◆ **Collected data**:
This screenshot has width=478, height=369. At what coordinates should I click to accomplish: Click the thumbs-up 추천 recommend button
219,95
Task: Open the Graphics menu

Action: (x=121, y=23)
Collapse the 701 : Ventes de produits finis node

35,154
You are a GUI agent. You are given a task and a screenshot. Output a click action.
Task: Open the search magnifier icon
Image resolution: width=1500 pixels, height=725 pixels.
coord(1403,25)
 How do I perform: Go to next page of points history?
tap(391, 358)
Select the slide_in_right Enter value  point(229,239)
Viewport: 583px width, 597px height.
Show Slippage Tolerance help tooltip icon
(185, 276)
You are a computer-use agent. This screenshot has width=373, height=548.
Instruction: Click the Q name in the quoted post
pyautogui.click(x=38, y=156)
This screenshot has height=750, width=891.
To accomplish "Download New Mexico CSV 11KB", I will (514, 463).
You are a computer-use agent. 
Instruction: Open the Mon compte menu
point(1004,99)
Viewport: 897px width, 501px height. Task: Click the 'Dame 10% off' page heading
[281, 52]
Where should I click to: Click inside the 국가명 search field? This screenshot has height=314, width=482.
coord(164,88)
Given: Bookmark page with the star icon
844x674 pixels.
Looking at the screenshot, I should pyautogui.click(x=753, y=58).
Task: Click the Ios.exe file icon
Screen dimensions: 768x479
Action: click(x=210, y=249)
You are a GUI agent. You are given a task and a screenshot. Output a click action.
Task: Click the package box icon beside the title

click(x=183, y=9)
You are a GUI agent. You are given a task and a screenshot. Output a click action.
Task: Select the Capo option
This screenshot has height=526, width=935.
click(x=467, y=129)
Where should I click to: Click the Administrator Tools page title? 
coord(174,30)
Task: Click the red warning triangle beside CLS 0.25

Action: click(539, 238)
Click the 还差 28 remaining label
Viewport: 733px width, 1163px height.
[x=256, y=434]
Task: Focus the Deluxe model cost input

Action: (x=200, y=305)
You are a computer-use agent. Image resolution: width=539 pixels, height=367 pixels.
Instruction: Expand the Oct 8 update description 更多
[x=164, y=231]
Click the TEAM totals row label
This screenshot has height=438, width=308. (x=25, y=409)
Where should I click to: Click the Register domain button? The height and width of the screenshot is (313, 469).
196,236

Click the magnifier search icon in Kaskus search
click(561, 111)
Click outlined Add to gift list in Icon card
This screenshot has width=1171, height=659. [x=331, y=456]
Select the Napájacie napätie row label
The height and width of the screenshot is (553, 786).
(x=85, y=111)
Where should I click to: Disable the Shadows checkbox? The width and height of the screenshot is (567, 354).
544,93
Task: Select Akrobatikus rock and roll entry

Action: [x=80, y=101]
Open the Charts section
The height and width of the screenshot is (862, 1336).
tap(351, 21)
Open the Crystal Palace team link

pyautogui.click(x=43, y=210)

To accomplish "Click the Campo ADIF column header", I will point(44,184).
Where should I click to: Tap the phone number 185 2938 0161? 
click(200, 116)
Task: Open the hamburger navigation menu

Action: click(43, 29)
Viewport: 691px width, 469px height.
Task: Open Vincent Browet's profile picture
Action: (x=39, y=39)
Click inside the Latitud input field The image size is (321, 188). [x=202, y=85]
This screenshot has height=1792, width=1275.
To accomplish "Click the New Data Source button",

◆ **Exercise aim**: For each line in the records that holds "will", show that line as it stands.

◆ **Task answer**:
To accomplish "Download New Mexico CSV 11KB", I will (514, 463).
To accomplish "Click the Campo ADIF column header", I will point(44,184).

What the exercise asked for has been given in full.